Cisplatin has historically been little used in patients with ES, due to the fact that most of the patients are young, discouraging the use of this chemotherapeutic agent with possible severe late toxicity and morbidity such as renal insufficiency and hearing impairment.

Until today, there is no evidence that supports the use of cisplatin in the first-line treatment of ES. Carboplatin and cisplatin have however been used in recurrent or refractory ES [2427]. The overall response rate (ORR) to ICE (ifosfamide, carboplatin, and etoposide) in children with recurrent ES was 48% [25]. In one retrospective European study conducted in 106 patients, carboplatin-etoposide was compared to cisplatin-etoposide in patients with refractory ES. Mean age was 20 years (range 2–48) in the carboplatin and 25 years (range 5–46) in the cisplatin group. Five-year overall survival was 24.5% in the carboplatin and 20% in the cisplatin group [26]. VIP as a second-line treatment has been evaluated in adult patients with refractory or recurrent ES in 27 patients [27]. A somewhat different dosing schedule was used compared to our centre (etoposide 75 mg/m2, ifosfamide 1200 mg/m2, and cisplatin 20 mg/m2 on days 1–5 in a three-weekly schedule).

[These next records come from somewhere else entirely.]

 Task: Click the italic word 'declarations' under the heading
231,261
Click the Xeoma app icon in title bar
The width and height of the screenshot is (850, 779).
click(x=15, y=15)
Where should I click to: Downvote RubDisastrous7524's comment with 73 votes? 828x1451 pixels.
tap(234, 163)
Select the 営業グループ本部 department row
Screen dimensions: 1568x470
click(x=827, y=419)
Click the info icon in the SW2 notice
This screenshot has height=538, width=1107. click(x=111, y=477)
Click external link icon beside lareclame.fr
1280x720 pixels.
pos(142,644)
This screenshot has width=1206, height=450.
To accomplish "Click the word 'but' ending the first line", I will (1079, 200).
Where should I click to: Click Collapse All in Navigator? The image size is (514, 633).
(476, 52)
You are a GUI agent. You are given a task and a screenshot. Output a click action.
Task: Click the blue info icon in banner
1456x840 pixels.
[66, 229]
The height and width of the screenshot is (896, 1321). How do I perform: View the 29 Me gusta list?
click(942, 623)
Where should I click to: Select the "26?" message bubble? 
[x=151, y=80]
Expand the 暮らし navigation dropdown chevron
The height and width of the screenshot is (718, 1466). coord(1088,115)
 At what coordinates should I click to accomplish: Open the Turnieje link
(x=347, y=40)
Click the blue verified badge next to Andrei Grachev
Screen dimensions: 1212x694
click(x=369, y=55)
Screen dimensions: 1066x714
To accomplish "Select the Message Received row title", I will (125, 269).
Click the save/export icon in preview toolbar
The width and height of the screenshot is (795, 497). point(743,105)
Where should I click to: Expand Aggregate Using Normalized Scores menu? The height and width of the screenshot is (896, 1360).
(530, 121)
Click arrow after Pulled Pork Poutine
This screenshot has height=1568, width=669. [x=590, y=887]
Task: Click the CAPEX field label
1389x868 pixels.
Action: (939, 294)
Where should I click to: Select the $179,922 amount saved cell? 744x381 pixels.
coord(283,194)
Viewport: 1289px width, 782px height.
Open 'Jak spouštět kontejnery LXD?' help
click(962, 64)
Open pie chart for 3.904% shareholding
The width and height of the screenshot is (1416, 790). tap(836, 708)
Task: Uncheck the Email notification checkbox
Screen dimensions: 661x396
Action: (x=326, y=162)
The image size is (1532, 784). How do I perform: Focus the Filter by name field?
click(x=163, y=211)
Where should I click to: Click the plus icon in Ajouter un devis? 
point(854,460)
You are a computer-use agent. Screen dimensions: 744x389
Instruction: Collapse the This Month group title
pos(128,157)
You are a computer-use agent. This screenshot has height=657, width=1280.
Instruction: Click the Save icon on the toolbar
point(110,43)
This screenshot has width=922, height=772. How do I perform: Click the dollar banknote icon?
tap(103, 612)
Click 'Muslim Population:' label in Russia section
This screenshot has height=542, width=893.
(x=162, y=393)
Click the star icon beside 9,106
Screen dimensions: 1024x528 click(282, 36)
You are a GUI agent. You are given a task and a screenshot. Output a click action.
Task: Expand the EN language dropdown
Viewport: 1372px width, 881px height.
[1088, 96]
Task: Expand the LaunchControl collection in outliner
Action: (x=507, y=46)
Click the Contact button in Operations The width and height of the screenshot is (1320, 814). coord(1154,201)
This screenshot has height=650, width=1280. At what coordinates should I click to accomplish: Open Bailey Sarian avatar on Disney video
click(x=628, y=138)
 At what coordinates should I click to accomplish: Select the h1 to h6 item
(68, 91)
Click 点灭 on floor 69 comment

Median age was 18 years (range 16–34), and established ORR was 34%, which is good in this setting in an adult patient group.

The results of our analysis reveal that the overall survival for patients with localized disease is comparable to other reports using more common treatment options such as VAC/IE, VIDE, and VAIA, despite the fact that our patient group consisted of a relatively large number of patients with central bone disease (37.5%) which is known to have a negative impact on prognosis.

Cisplatin has given a favourable response to a subgroup of patients, as documented in Figure 3.

Chemotherapeutic adherence to the VIA/VIP schedule was lower in patients with metastatic disease due to worse tolerance, leading to premature discontinuation of the treatment and more dose reductions. This raises the question whether the VIA/VIP schedule might be too intensive in the metastatic setting.

About 50% of the patients were evaluated with MRI, using RECIST and assessing tumor size over time. RECIST could, however, not be applied in bone lesions. In evaluations with MRI, indirect signs of response to treatment such as tumor necrosis and oedema can be assessed. The actual activity of the regimen may therefore be underestimated by RECIST 1.1 response evaluation.

Noteworthy is the high percentage (26%) of pathological complete responses (pCR) in our patient group. Reported pCR rates are approximately 20% depending on the chemotherapeutic regimen that has been used [28]. The high rate of pCR in our series also supports the use of the VIA/VIP regimen in this setting.

5. Conclusion

Treatment of adult patients with ES remains challenging because of the aggressiveness of the disease and lack of standard treatment options.

We treated 64 patients aged 16 years and older with diagnosis of ES with the alternating chemotherapeutic schedule of VIA and VIP. ORR and OS were not inferior compared to reported results using multidrug regimens such as VAC/IE, VIDE, and EVAIA. Using an alternating regimen allows sufficient dosage of antitumor agents with a minimum risk of cumulating toxicity.

The use of cisplatin in first-line needs to be confirmed in a larger, randomized trial, but VIP has proved efficacy in recurrent or refractory disease. Taken into account possible late side effects of cisplatin, caution is warranted using this schedule in younger patients.

Given the fact that, in our analysis, more dose reductions and premature discontinuation of treatment were seen in the metastatic group and that outcome in this group remains very poor, we recommend careful patient selection.

Conflicts of Interest

The authors declare that they have no conflicts of interest.

Acknowledgments

A. T. Van Oosterom developed the alternating VIA/VIP regimen in the hospital.